It is provided as follows by section 1262 of the Revised Statutes: "There shall be allowed and paid to each commissioned officer below the rank of brigadier general * * * ten per centum of their current yearly pay for each term of five years of service." In the acts of February 24, 1881, and June 30, 1882, making appropriations for the support of the army, (21 St. 346: 22 St. 118,) under the head, "For pay of the army," gross sums are appropriated for, among other things, this purpose: "Additional pay to officers for length of service, to be paid with their current monthly pay, and the actual time of service in the army or navy, or both, shall be allowed all officers in computing their pay." The only question for decision is whether the time of service as a cadet is to be regarded as "actual time of service in the army." The view acted on by the accounting officers of the government in dealing with the officer under section 1262 of the Revised Statutes, and section 24 of the act of July 15, 1870, (16 St. 320,) of which section 1262 was a re-enactment, was to allow only for length of service as a commissioned officer in the regular army. By section 7 of the act of June 18, 1878, (20 St. 150,) it was provided that officers of the army who had served "as enlisted men in the armies of the United States, regular or volunteer," should be credited with the full time they had served as such enlisted mer, "in computing their service for longevity pay." Under this statute the practice was not to regard an officer who had served as a cadet as having thereby served as an enlisted man in the army, (16 Op. Attys. Gen. 611;) and the court of claims, in Babbitt v. U. S. 16 Ct. Cl. 202, supported that view. After the passage of the act of February 24, 1881, the accounting officers of the government administered it as not requiring that the time of service as a cadet should be allowed as "actual time of service in the army." This was done in pursuance of the advice of Atty. Gen. McVeagh.

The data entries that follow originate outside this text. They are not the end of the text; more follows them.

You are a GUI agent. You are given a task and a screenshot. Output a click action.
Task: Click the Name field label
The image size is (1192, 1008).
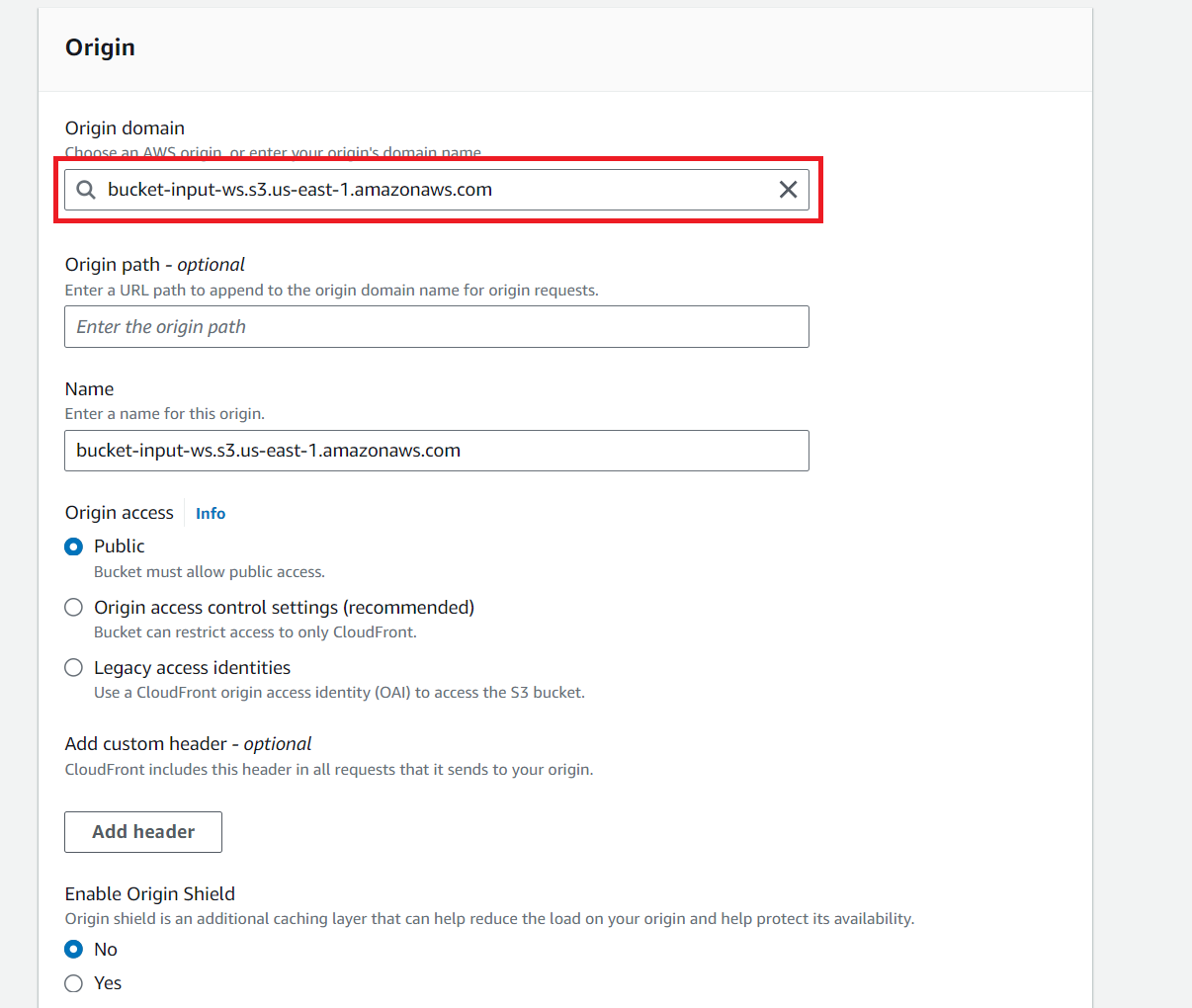coord(90,389)
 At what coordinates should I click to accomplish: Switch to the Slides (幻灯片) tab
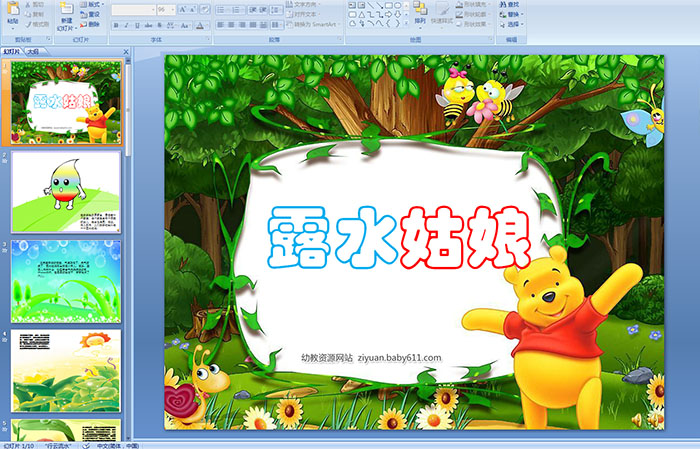tap(12, 50)
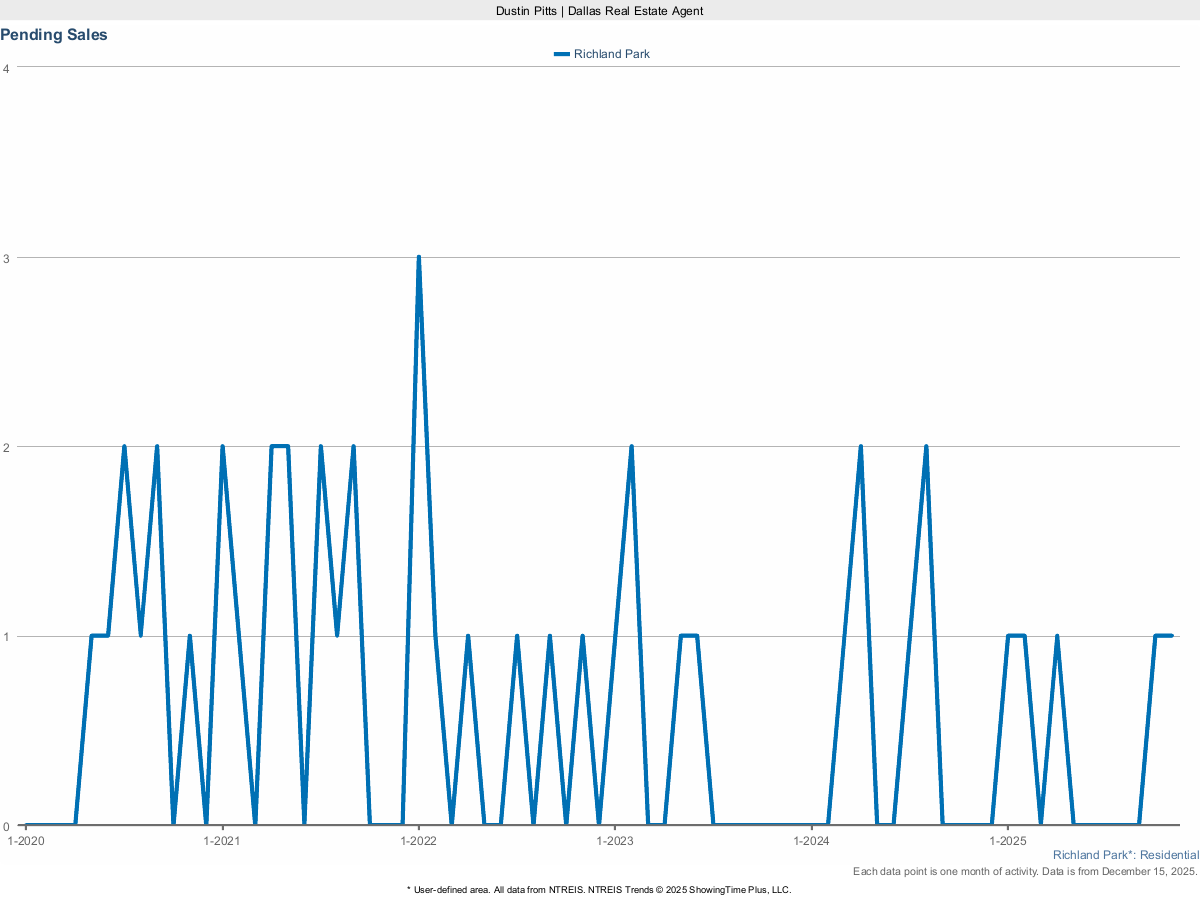The width and height of the screenshot is (1200, 900).
Task: Select the 2-value peak near 1-2025
Action: point(926,444)
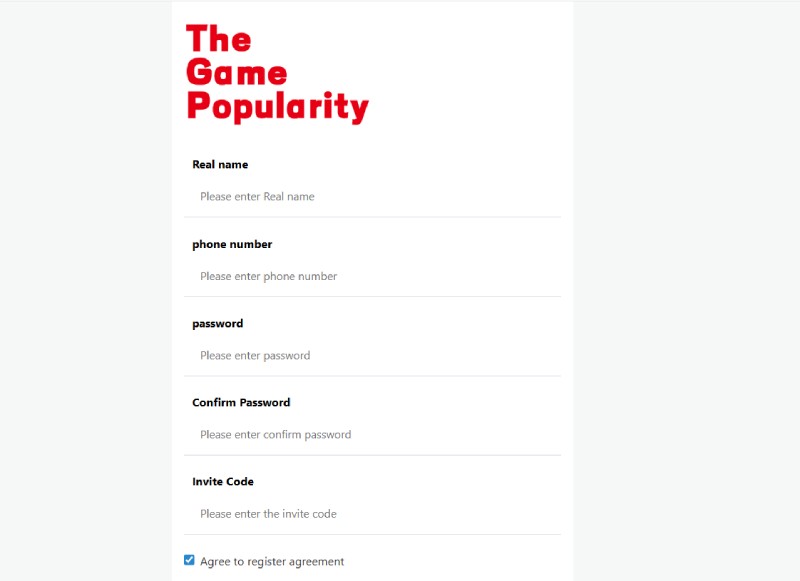
Task: Click the red word 'Game' in logo
Action: coord(236,72)
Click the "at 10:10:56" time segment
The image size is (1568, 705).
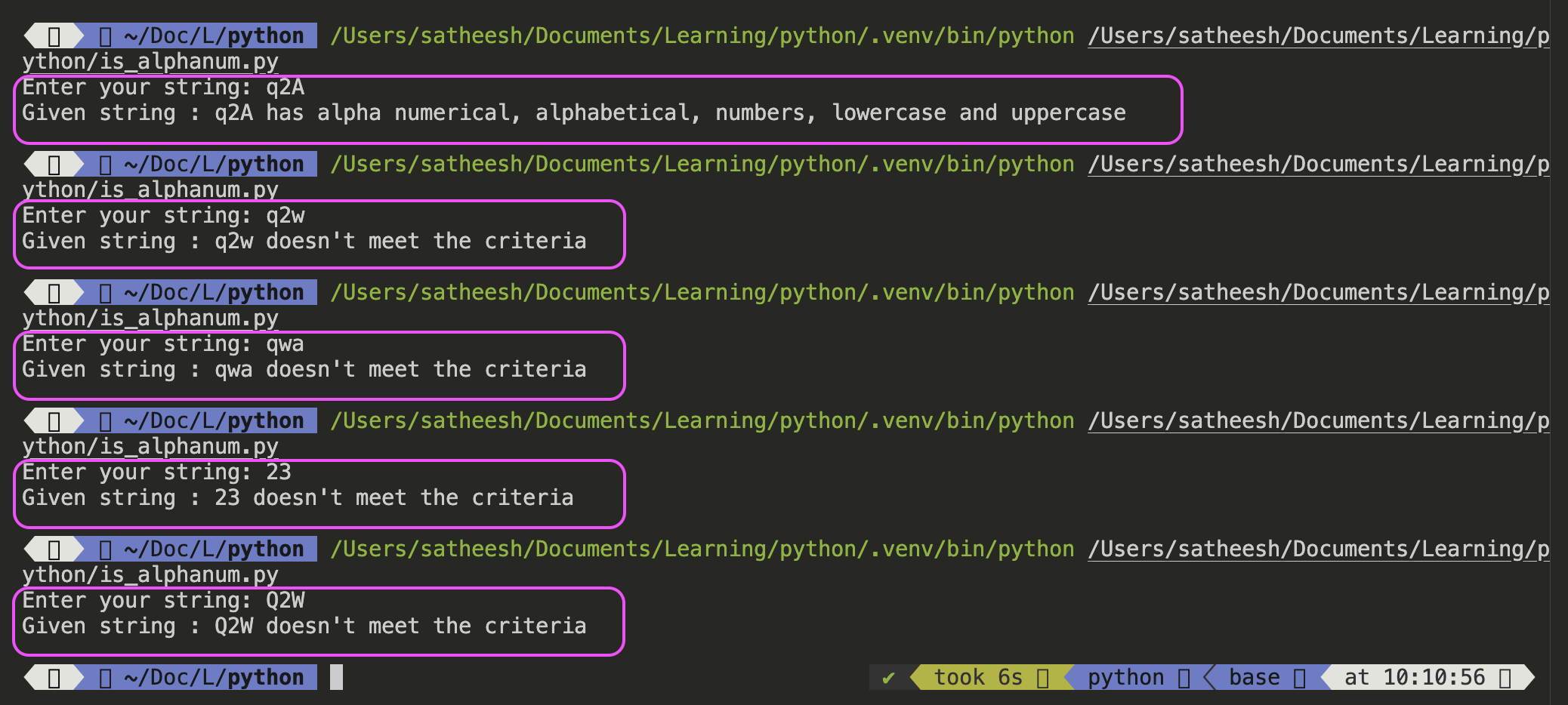point(1414,677)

But an examination of the legislation of congress shows that the cadets at West Point were always a part of the army, and that service as a cadet was always actual service in the army. Cadets are first mentioned in the act of May 9, 1794, (1 St. 366,) which provided for organizing, by voluntary enlistment, a corps of artillerists and engineers, of which a part was to be 32 cadets, ranking as sergeants, but spoken of as officers. These were part of the army. By section 6 of the act of July 16, 1798, (1 St. 605,) cadets are called non-commissioned officers in the army of the United States, and their pay is fixed at $10 per month and two rations per day.

By the act of March 16, 1802, entitled "An act fixing the military peace establishment of the United States," (2 St. 132,) it was provided (section 1) that the military peace establishment of the United States should embrace a regiment of artillerists, of which a part should be 40 cadets. By sections 4 and 5 the pay and rations of the cadets were fixed. By section 26 provision

was made for organizing a corps of engineers, consisting of officers and 10 cadets, whose pay was fixed; and by section 27 the corps was to be stationed at West Point, New York, and to constitute "a military academy," and the officers and cadets were to be "subject at all times to do duty in such places and on such service" as the president should direct. Clearly, all these cadets were a part of the army.

By sections 1 and 2 of the act of April 12, 1808, (2 St. 481,) additional military forces were to be raised, comprising, in infantry, riflemen, artillery, and dragoons, 156 cadets, the cadets (section 4) to receive the like pay, etc., with the cadets of the then existing military establishment, and being classed by themselves, and not as either officers or non-commissioned officers, and (section 5) to be subject, with the then existing cadets, to the rules and articles of war which had been established or might thereafter, by law, be established.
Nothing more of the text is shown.